SELECTED TEXT
★ ★ ★ ★

Every ten years since 1961,
the White House has convened a Conference on Aging. It’s an opportunity for
leaders in the field of Geriatrics as well as senior advocates and community
representatives to articulate their vision of how best to assure that older
Americans can lead dignified, meaningful, and healthy lives. We’re due for a
WHCOA this year. But it’s the middle of May and the conference, while promised,
hasn’t yet been scheduled. What’s going on?
It’s very simple. Congress
hasn’t allocated the funds. The framework for the Conference has been
established by legislation, and the legislation in question is the Older
Americans Act. The problem is that Congress hasn’t re-authorized the Older
Americans Act.
Failure to re-authorize the
Older Americans Act doesn’t just mean undermining the White House Conference,
which this year was supposed to focus on proposals to ensure retirement
security, healthy aging, long term care services, and elder justice. It also
means imperiling all the other programs supported by the Older Americans Act.
The Act created a federal Administration on Aging and regional Area Agencies on
Aging which provide funding for nutrition programs, congregate housing, and
community services.

★ ★ ★ ★

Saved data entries
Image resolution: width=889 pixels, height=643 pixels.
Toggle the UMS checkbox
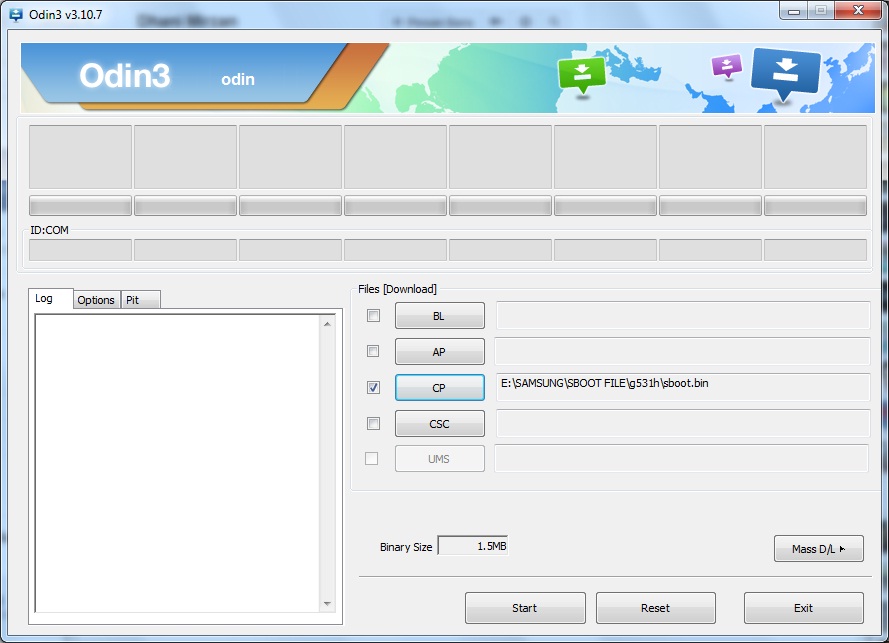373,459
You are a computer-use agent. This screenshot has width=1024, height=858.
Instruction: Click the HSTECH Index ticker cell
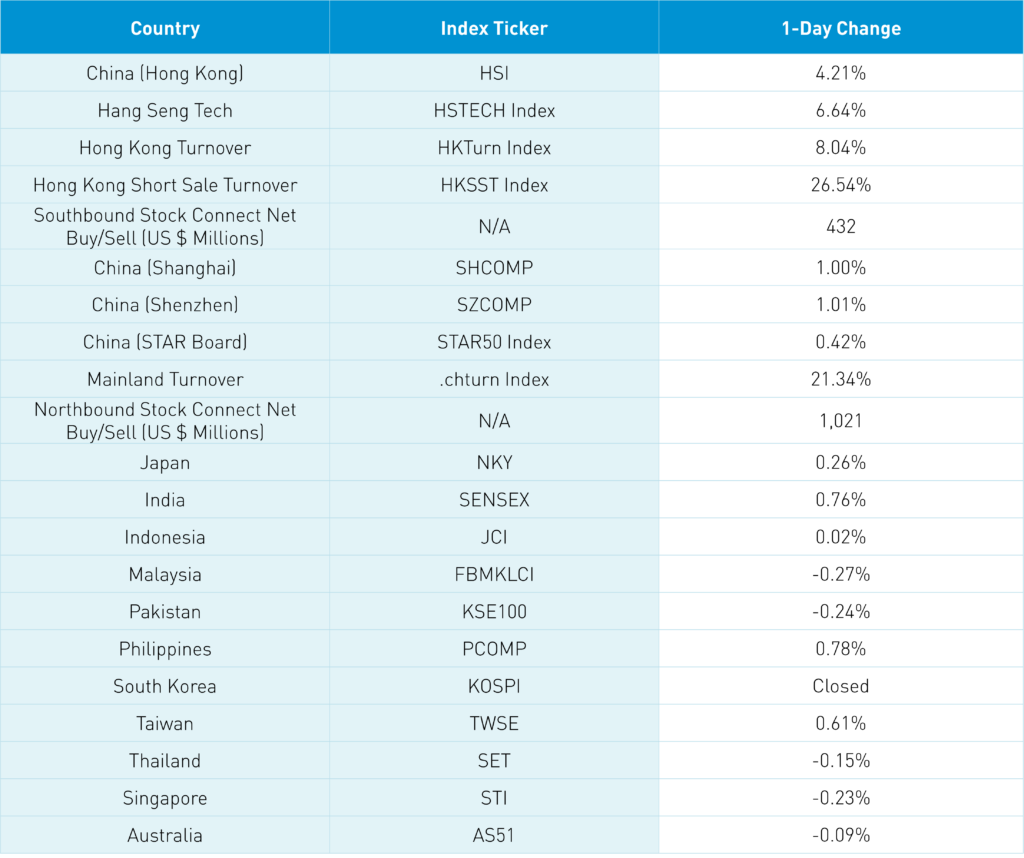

★ ★ ★ ★

PROBLEM 1
Reproduce part of the passage on the White House Conference on Aging, beginning at the words "It’s very simple." and stopping after the words "community services.".
PROBLEM 2
According to the passage on the White House Conference on Aging, what topics was this year's conference supposed to focus on?
PROBLEM 3
In the passage on the White House Conference on Aging, since what year has the White House convened the conference every ten years?

EXPECTED ANSWER 1
It’s very simple. Congress
hasn’t allocated the funds. The framework for the Conference has been
established by legislation, and the legislation in question is the Older
Americans Act. The problem is that Congress hasn’t re-authorized the Older
Americans Act.
Failure to re-authorize the
Older Americans Act doesn’t just mean undermining the White House Conference,
which this year was supposed to focus on proposals to ensure retirement
security, healthy aging, long term care services, and elder justice. It also
means imperiling all the other programs supported by the Older Americans Act.
The Act created a federal Administration on Aging and regional Area Agencies on
Aging which provide funding for nutrition programs, congregate housing, and
community services.

EXPECTED ANSWER 2
- Retirement security
- Healthy aging
- Long term care services
- Elder justice

EXPECTED ANSWER 3
Since 1961.